As part of the upcoming SuperTask migration, we are refactoring many of our Tasks. This refactoring also provides an opportune moment to implement RFC-352. RFC-352 says that the default pipeBase.TaskRunner should call a task’s RunDataRef method on a single dataRef.
DM-2639 will:
(1) change the pipeBase.TaskRunner to call a Task’s RunDataRef() method instead of its run()method
(2) change the name of all existing CmdlineTasks’ run methods to runDataRef and the Task’s “heart” or “primary unit of execution” method (e.g. characterize(self, exposure, exposureIdInfo=None, background=None) for CharacterizeImageTask, and calibrate(self, exposure, exposureIdInfo=None, background=None, icSourceCat=None) for CalibrateTask) to run.
This is a major API change for the stack. We will migrate all packages in the lsst_distrib, the “lsst” github user organization, and the lsst-dm packages on our radar, which include:
Could you update lsst-dm/ap_pipe, please? ApPipeTask has a run that takes a dataRef, but no “primary unit of execution”.
Note that this package has a custom TaskRunner that reimplements __call__ (this is, fortunately, going away, but probably after DM-2639). I think I’ve seen about half a dozen similar runners scattered throughout the Stack.
jointcal does not operate on a dataRef, but rather a list of them, so runDataRef() does not make sense for it. It does have a custom JointcalRunner(pipeBase.ButlerInitializedTaskRunner), so that may save me here?
The method name runDataRef shouldn’t be taken too literally. (I’m not crazy about the new naming scheme, but that is neither here nor there because RFC-352 and RFC-26 have spoken)
The way to think about it is that CmdLineTasks’s parseAndRun() is going to call a TasksrunDataRef method and SuperTask is going to call runQuantum.
But like ApPipeTask, your JointcalTaskRunner overrides __call___ so technically Jointcal can opt out.
…until it’s time to make a jointcal SuperTask.

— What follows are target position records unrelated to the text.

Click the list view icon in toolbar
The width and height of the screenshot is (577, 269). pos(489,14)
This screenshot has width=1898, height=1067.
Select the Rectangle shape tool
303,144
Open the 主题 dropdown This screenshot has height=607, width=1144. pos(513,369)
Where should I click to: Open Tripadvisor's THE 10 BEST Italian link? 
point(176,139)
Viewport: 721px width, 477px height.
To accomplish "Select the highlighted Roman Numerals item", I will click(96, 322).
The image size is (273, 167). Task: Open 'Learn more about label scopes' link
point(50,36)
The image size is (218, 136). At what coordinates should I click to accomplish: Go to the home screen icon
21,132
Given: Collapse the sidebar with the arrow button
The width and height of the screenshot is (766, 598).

At that point it will be highly desirable to have a run method that takes in-memory objects, returns all of its outputs, and does no I/O. It’s not an absolute requirement that all SuperTasks have that - not all can separate the I/O from the algorithm, and jointcal may be one of the few that can’t - but it’s much easier to make SuperTasks for those do.

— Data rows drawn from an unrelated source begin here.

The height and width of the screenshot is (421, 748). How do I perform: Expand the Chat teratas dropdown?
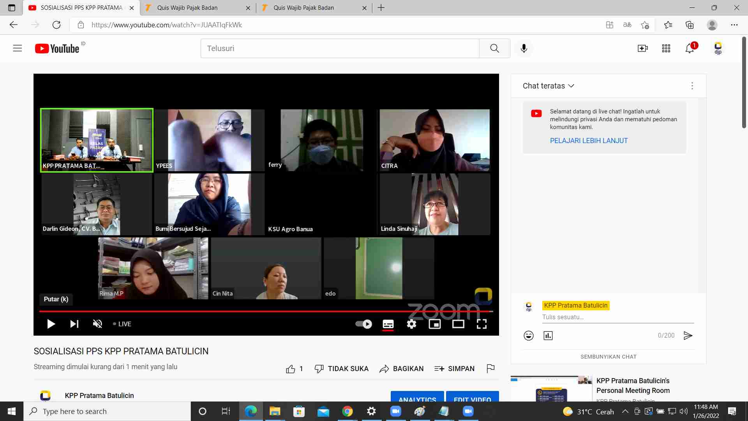548,86
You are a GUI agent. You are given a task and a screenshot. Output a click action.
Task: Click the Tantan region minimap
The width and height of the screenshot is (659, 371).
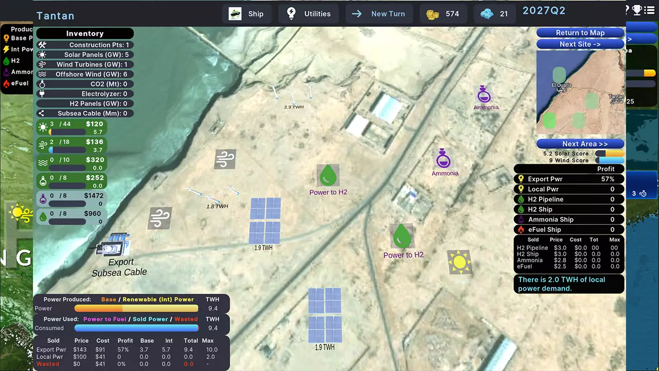tap(580, 93)
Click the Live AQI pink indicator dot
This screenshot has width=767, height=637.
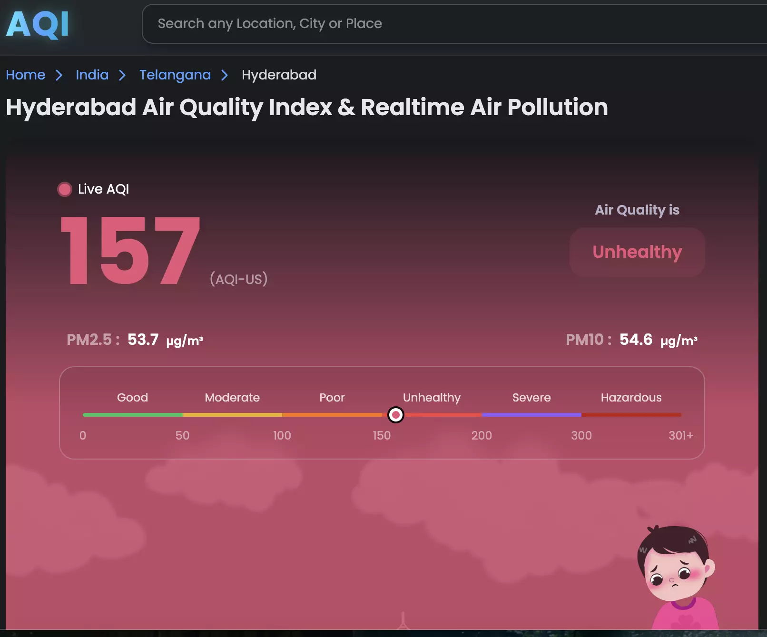pos(64,189)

In this case, the in-memory objects would be all of the catalogs and all of their metadata. I’m not sure we’re budgeted for that much memory. jointcal is currently designed to read one catalog at a time and strip out only what it needs.
cp_pipemight be a package to watch out for here. There is a large unmerged ticket which contains a new task, and which might break the mould here in a similar way to jointcal. It’s in review though, so perhaps by the time this actually gets done this will be moot, but given the request for input I just thought I’d mention it.